Kojima had made a fortune importing bananas, and was a motor-racing enthusiast, having ridden in Motocross himself in the 1960s. He then developed and sold racing versions of various Suzuki motorcycles, an endeavour which ended when Suzuki themselves began producing competition machinery. His first involvement with cars was in selling tuning kits for the Suzuki Fronte's LC10 engine, and then moving on to building a series of Suzuki-engined race cars for the FJ360 category (later models for the FL500 category). He then began entering Formula Two cars in Japan, and after having had major success he struck a deal with Dunlop to supply tyres for the 1976 Japanese Grand Prix.

==History==
The F1 team was founded in 1976 by Matsuhisa Kojima. Taking advantage of their position as a Dunlop tire supplier for the 1976 Japanese GP, the company constructed the KE007 chassis, bringing in several staff members from the Maki team. They helped arrange an entry for the Grand Prix at Fuji, and a Cosworth DFV engine.

The car was tested throughout the autumn of 1976, with Masahiro Hasemi, a Japanese Formula 2 driver, at the wheel. Hasemi then scored a huge stir at the Japanese Grand Prix, posting 4th best time in the first qualifying session. However, he crashed in the second session, and the car had to be rebuilt virtually from scratch. Hasemi started 10th, and ran superbly before tyre trouble led to an eventual 11th place. He was initially credited with fastest lap, but this was a timekeeping mistake, and, several days later, the circuit issued a press release to correct the fastest lap holder of the race to Jacques Laffite.

A planned entry into the 1977 South American races was cancelled, but the team built a new Kojima KE009 for the 1977 Japanese Grand Prix.

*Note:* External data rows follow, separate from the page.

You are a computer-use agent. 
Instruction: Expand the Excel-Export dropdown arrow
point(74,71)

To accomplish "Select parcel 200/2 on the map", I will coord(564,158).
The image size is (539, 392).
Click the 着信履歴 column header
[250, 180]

The KE008 which was presented in between was a BMW M12-engined Formula Two car, essentially a scaled down version of the KE007/009 cars. Bridgestone supplied the tyres for the 009, but these were unsatisfactory, and Noritake Takahara started only 19th before crashing avoiding debris. A second KE009 was entered by Heros Racing for the same race, Kazuyoshi Hoshino starting and finishing 11th. During that same year, Kojima also won the Suzuka Formula Championship with Kunimitsu Takahashi.

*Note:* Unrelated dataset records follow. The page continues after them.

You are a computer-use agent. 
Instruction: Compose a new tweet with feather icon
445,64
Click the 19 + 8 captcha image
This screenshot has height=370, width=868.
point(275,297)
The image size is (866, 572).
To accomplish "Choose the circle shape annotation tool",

Kojima continued as an F2 entrant until the late 1980s, but did not venture again beyond domestic racing.

==Types==
- KE-FJ - Suzuki-engined open wheel racer for the 360 cc FJ360 category, later for the 500 cc FL500 category. The series was built from 1971 until 1975 in models I, II, IIB, and III.
- KE007 - Formula One car designed by Masao Ono, Cosworth DFV V8 engine.
- KE008 - Formula Two car designed by Masao Ono, derived from the 007 but somewhat slimmer and more aerodynamic. 2-litre BMW M12 engine and Hewland FGA five-speed transmission; it premiered at the May 1977 All-Japan Formula 2000 Race at Suzuka Circuit and won its first race with Masahiro Hasemi at the wheel.
- KE009 - Formula One car designed by Masao Ono, Cosworth DFV V8 engine. An updated 007 with a lighter monocoque and altered bodywork; two cars raced in the 1977 Japanese Grand Prix.
- KE010 - Ground effect Formula One car developed but not completed as Kojima did not have wind tunnel access. Kojima's last go at F1.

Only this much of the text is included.